How challenging is all this from an effects standpoint? "Five years ago, most of these shots would've seemed like a miracle," says Semerad, but that was a century ago in digital time. "Making stumps out of arms and legs is something we've been able to do for a while and make it look pretty realistic," he explains. "The killer whale was the hardest one. The whale only does so much. We needed one take of the whale coming up, another take of him biting, then a take of the guy with background plates and splashes, then we have to put it all together in Inferno." It's his favorite spot of the three, "because it's like, `Did I just see that? Yeah, I just saw that.' The lumberjack too. The humor just fits my style, I guess."

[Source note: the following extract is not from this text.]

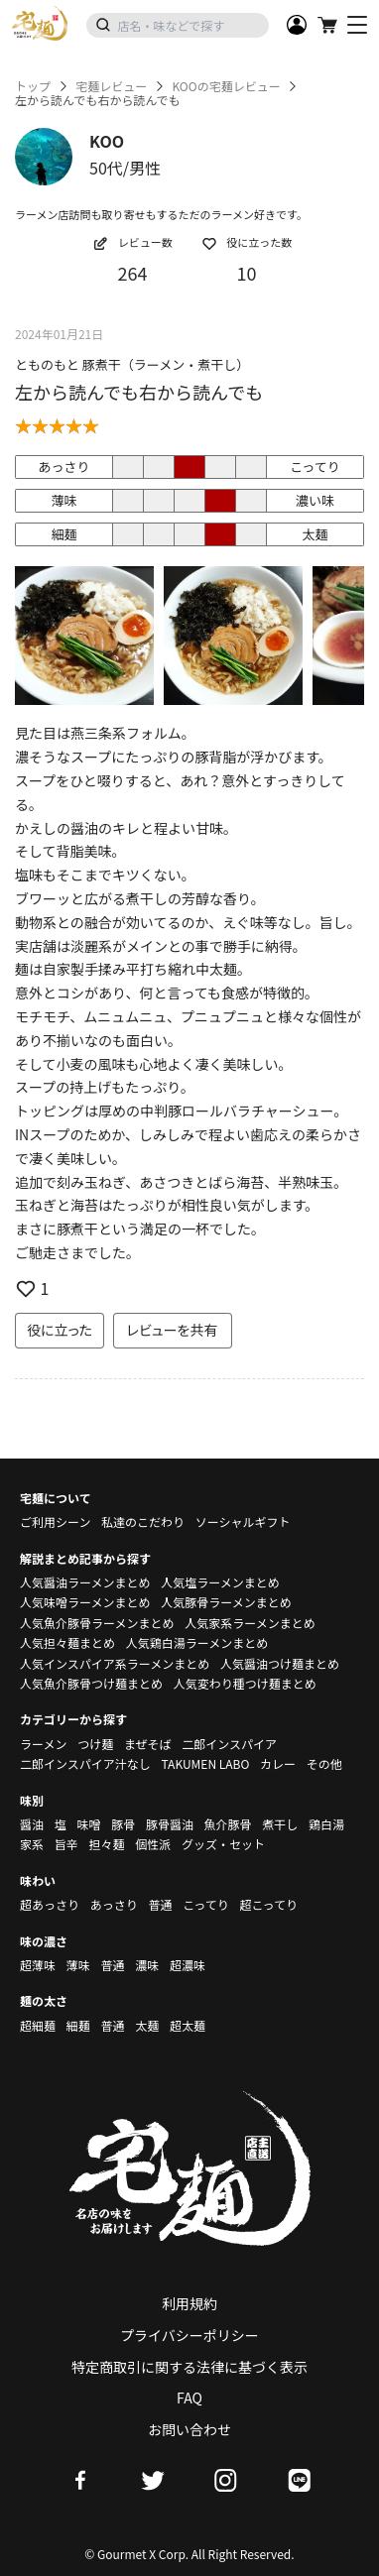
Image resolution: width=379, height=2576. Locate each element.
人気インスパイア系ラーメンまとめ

The other two spots feature more conventional catastrophes. The ankle accident merely required extensive rig removal and greenscreen work, for example. Couldn't all this be done without digital manipulation, like the notorious knight fight in Monty Python and the Holy Grail, which appears to be the inspiration for the campaign anyway? "Probably, but digital makes it much simpler and neater, since there can't be any blood or gross stuff, like the stump showing," Semerad notes with disappointment. "There can't be any bones poking out the cuff or the sleeve, we had to make sure it was all covered up. It's got to be funny, but not revolting." Semerad is pleased with the shot of the disembodied shoe, though "it's just a shoe, it didn't require any finessing." But the severed foot inside it is clearly implied. "I guess that slipped by the networks," he chuckles.

Here's another low-tech surprise: The impaled worker was indeed done with an old-style prop from the ancient days of analog. Is that a professional letdown? "Nah," Semerad insists. "You want to keep the audience guessing."